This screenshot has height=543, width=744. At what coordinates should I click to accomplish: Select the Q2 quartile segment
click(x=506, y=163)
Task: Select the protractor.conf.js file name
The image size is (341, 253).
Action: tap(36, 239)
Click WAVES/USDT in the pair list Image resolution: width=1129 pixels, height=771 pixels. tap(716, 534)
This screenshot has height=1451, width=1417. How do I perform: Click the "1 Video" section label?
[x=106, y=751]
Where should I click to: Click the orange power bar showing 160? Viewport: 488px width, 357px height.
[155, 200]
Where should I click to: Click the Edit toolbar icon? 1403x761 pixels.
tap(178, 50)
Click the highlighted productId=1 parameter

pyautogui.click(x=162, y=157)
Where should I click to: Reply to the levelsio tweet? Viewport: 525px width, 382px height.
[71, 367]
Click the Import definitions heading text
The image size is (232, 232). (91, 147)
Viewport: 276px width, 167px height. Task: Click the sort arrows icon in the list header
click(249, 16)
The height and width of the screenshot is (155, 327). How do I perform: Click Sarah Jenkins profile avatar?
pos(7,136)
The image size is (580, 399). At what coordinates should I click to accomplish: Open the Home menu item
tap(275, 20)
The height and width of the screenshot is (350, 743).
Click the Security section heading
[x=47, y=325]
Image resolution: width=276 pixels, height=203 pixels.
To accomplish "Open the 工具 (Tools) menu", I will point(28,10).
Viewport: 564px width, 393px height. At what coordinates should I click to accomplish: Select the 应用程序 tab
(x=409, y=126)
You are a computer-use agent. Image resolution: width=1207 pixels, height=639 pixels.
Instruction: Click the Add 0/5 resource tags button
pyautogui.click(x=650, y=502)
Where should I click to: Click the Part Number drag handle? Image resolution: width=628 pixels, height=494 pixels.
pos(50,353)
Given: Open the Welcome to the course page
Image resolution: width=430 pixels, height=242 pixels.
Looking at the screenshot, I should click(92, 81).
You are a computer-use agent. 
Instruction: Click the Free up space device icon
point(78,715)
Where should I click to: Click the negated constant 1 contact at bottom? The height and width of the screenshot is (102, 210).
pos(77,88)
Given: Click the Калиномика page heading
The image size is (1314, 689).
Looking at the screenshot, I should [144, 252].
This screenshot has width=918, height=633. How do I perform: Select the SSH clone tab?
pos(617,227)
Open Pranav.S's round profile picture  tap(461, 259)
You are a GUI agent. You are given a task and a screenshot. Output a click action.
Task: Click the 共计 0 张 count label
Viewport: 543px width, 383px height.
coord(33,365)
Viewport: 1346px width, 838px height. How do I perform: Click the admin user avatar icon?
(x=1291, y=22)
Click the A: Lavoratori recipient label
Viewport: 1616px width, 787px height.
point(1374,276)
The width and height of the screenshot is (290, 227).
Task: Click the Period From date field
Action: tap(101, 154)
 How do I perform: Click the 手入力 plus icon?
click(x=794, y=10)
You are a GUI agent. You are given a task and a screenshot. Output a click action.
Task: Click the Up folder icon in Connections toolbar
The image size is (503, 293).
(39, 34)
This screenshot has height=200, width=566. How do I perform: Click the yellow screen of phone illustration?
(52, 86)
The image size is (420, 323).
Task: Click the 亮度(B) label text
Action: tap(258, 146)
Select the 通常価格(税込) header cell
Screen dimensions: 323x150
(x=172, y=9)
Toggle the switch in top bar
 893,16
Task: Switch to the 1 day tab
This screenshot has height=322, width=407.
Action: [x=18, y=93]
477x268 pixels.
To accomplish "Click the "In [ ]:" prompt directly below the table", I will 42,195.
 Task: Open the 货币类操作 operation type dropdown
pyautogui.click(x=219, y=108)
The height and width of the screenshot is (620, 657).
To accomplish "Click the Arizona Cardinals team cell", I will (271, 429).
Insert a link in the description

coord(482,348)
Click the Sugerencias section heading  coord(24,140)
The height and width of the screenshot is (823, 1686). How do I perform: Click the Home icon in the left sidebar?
****************************************
### [PROMPT]
From the first entry to the last, reproduce everything precisely.

### [ANSWER TO THIS EXERCISE]
This screenshot has height=543, width=744. At what coordinates should I click to accomplish: Select the Q2 quartile segment
click(x=506, y=163)
Task: Select the protractor.conf.js file name
The image size is (341, 253).
Action: tap(36, 239)
Click WAVES/USDT in the pair list Image resolution: width=1129 pixels, height=771 pixels. tap(716, 534)
This screenshot has height=1451, width=1417. How do I perform: Click the "1 Video" section label?
[x=106, y=751]
Where should I click to: Click the orange power bar showing 160? Viewport: 488px width, 357px height.
[155, 200]
Where should I click to: Click the Edit toolbar icon? 1403x761 pixels.
tap(178, 50)
Click the highlighted productId=1 parameter

pyautogui.click(x=162, y=157)
Where should I click to: Reply to the levelsio tweet? Viewport: 525px width, 382px height.
[71, 367]
Click the Import definitions heading text
The image size is (232, 232). (91, 147)
Viewport: 276px width, 167px height. Task: Click the sort arrows icon in the list header
click(249, 16)
The height and width of the screenshot is (155, 327). How do I perform: Click Sarah Jenkins profile avatar?
pos(7,136)
The image size is (580, 399). At what coordinates should I click to accomplish: Open the Home menu item
tap(275, 20)
The height and width of the screenshot is (350, 743).
Click the Security section heading
[x=47, y=325]
Image resolution: width=276 pixels, height=203 pixels.
To accomplish "Open the 工具 (Tools) menu", I will point(28,10).
Viewport: 564px width, 393px height. At what coordinates should I click to accomplish: Select the 应用程序 tab
(x=409, y=126)
You are a computer-use agent. Image resolution: width=1207 pixels, height=639 pixels.
Instruction: Click the Add 0/5 resource tags button
pyautogui.click(x=650, y=502)
Where should I click to: Click the Part Number drag handle? Image resolution: width=628 pixels, height=494 pixels.
pos(50,353)
Given: Open the Welcome to the course page
Image resolution: width=430 pixels, height=242 pixels.
Looking at the screenshot, I should click(92, 81).
You are a computer-use agent. 
Instruction: Click the Free up space device icon
point(78,715)
Where should I click to: Click the negated constant 1 contact at bottom? The height and width of the screenshot is (102, 210).
pos(77,88)
Given: Click the Калиномика page heading
The image size is (1314, 689).
Looking at the screenshot, I should [144, 252].
This screenshot has width=918, height=633. How do I perform: Select the SSH clone tab?
pos(617,227)
Open Pranav.S's round profile picture  tap(461, 259)
You are a GUI agent. You are given a task and a screenshot. Output a click action.
Task: Click the 共计 0 张 count label
Viewport: 543px width, 383px height.
coord(33,365)
Viewport: 1346px width, 838px height. How do I perform: Click the admin user avatar icon?
(x=1291, y=22)
Click the A: Lavoratori recipient label
Viewport: 1616px width, 787px height.
point(1374,276)
The width and height of the screenshot is (290, 227).
Task: Click the Period From date field
Action: tap(101, 154)
 How do I perform: Click the 手入力 plus icon?
click(x=794, y=10)
You are a GUI agent. You are given a task and a screenshot. Output a click action.
Task: Click the Up folder icon in Connections toolbar
The image size is (503, 293).
(39, 34)
This screenshot has height=200, width=566. How do I perform: Click the yellow screen of phone illustration?
(52, 86)
The image size is (420, 323).
Task: Click the 亮度(B) label text
Action: tap(258, 146)
Select the 通常価格(税込) header cell
Screen dimensions: 323x150
(x=172, y=9)
Toggle the switch in top bar
 893,16
Task: Switch to the 1 day tab
This screenshot has height=322, width=407.
Action: [x=18, y=93]
477x268 pixels.
To accomplish "Click the "In [ ]:" prompt directly below the table", I will 42,195.
 Task: Open the 货币类操作 operation type dropdown
pyautogui.click(x=219, y=108)
The height and width of the screenshot is (620, 657).
To accomplish "Click the Arizona Cardinals team cell", I will (271, 429).
Insert a link in the description

coord(482,348)
Click the Sugerencias section heading  coord(24,140)
The height and width of the screenshot is (823, 1686). How do I perform: Click the Home icon in the left sidebar?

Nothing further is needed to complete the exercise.